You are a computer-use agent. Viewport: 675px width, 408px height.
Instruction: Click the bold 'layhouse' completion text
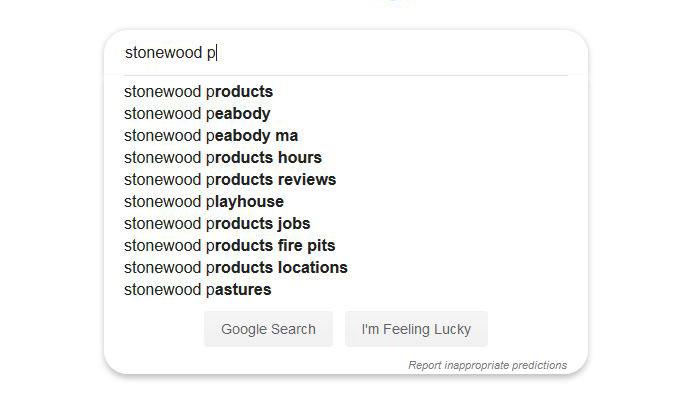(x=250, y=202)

# # # # # # #

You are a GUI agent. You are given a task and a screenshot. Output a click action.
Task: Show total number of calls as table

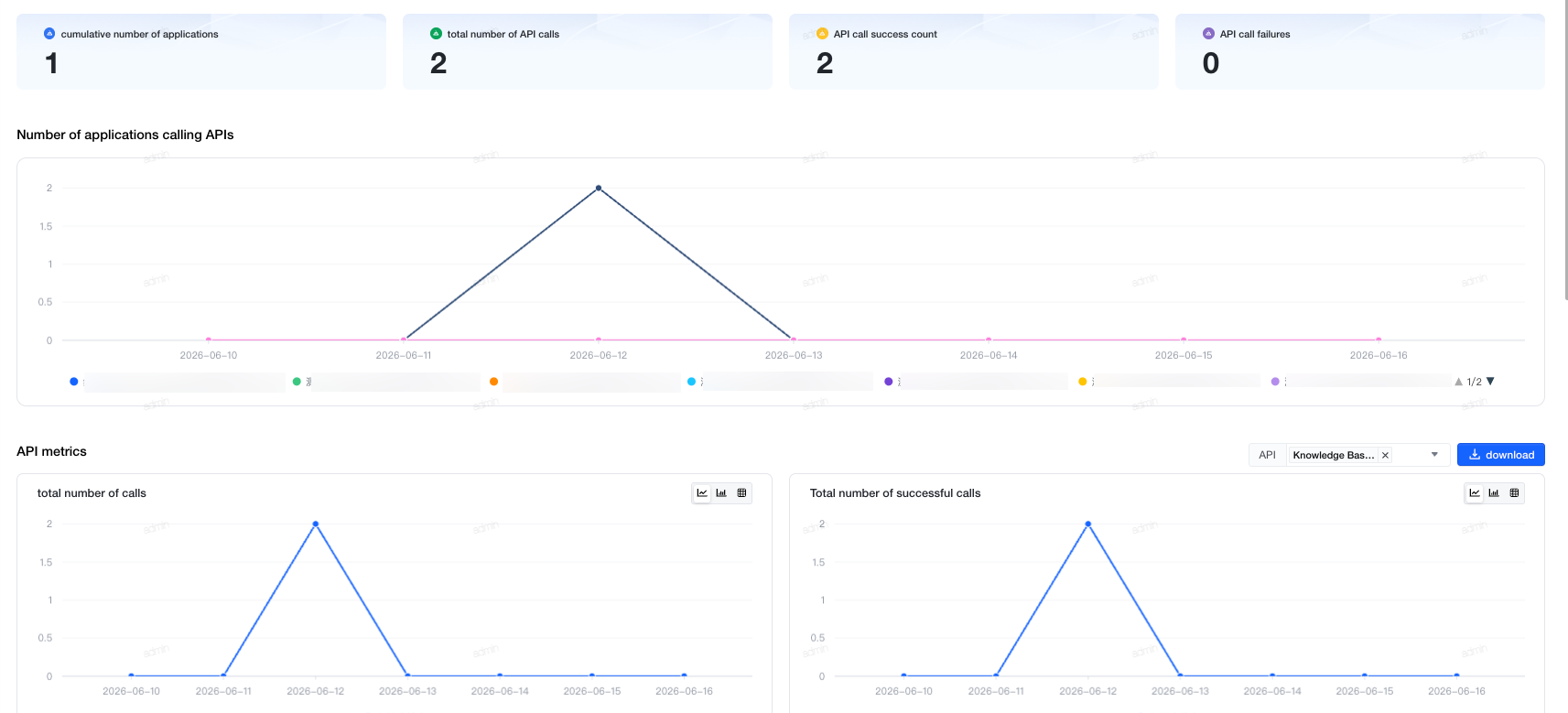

# # # # # # #

- _ASSIGNMENT_: Give only a number, namely how many lines in the entries above hold the word "agent".

- _REPLY TO THE TASK_: 2